— Available records —
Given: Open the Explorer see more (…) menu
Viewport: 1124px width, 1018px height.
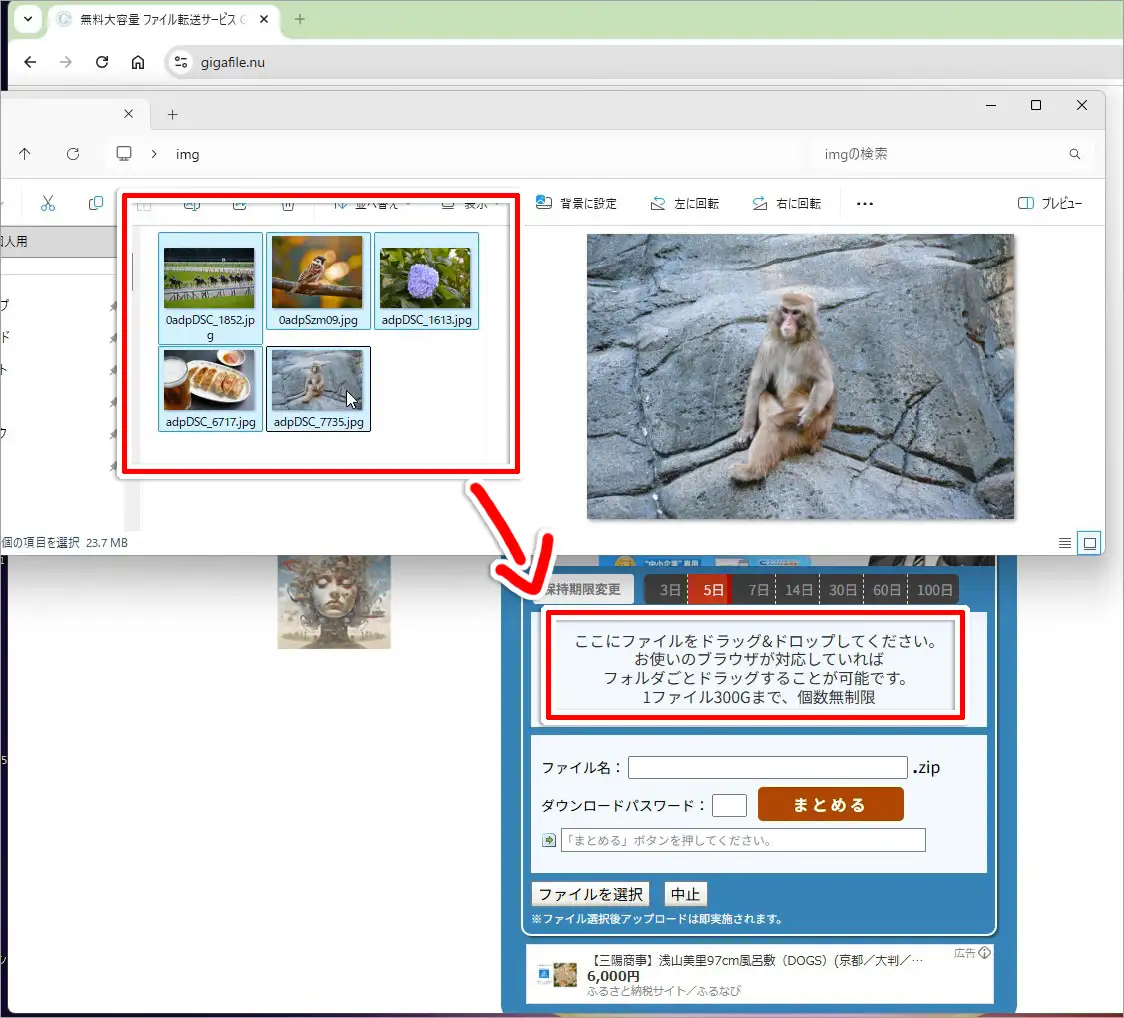Looking at the screenshot, I should point(865,203).
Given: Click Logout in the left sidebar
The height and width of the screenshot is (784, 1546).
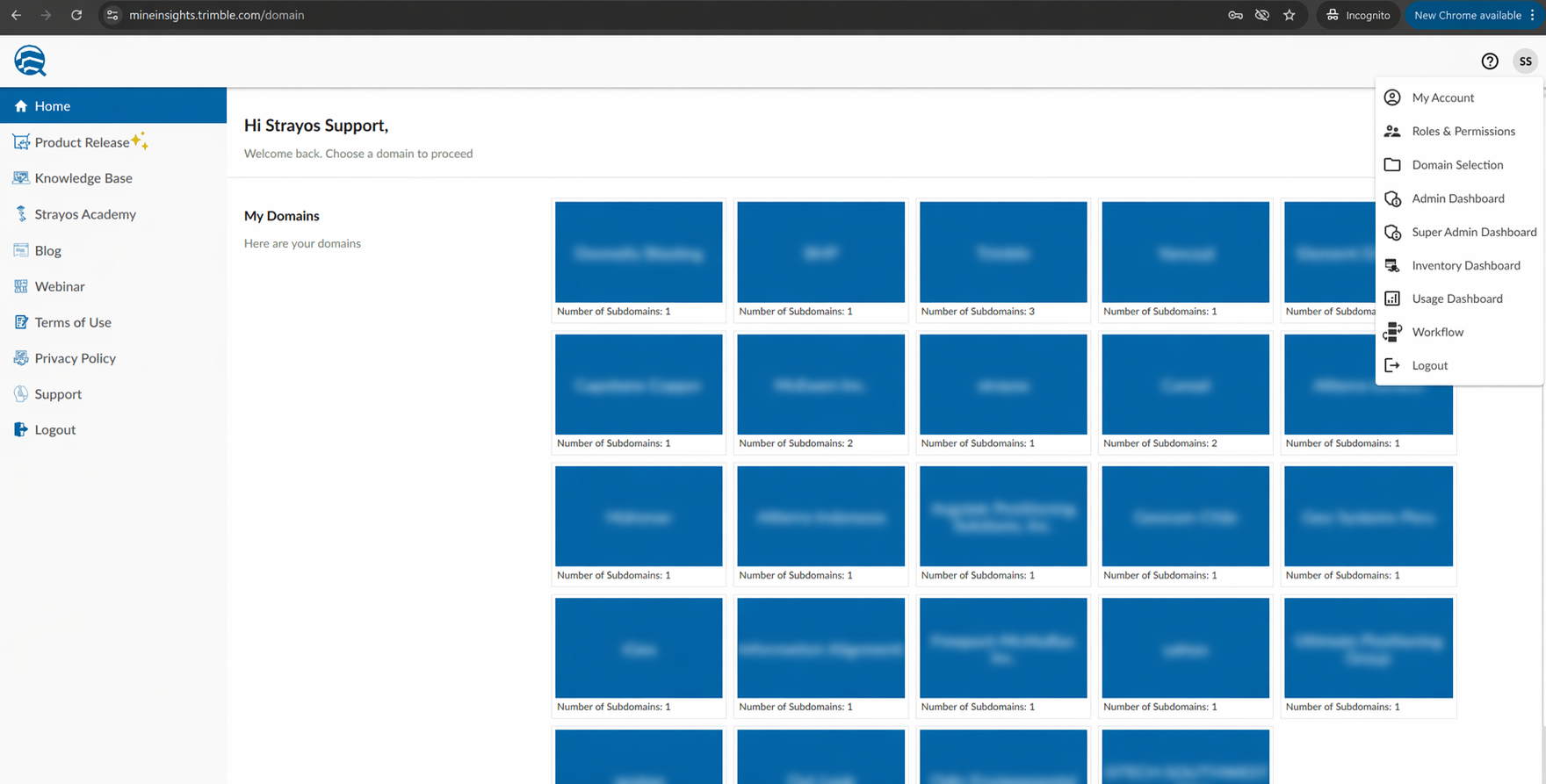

— What the task requires —
Write the records above out again exactly, but not the pictures.

— Exercise output —
Given: Open the Explorer see more (…) menu
Viewport: 1124px width, 1018px height.
Looking at the screenshot, I should point(865,203).
Given: Click Logout in the left sidebar
The height and width of the screenshot is (784, 1546).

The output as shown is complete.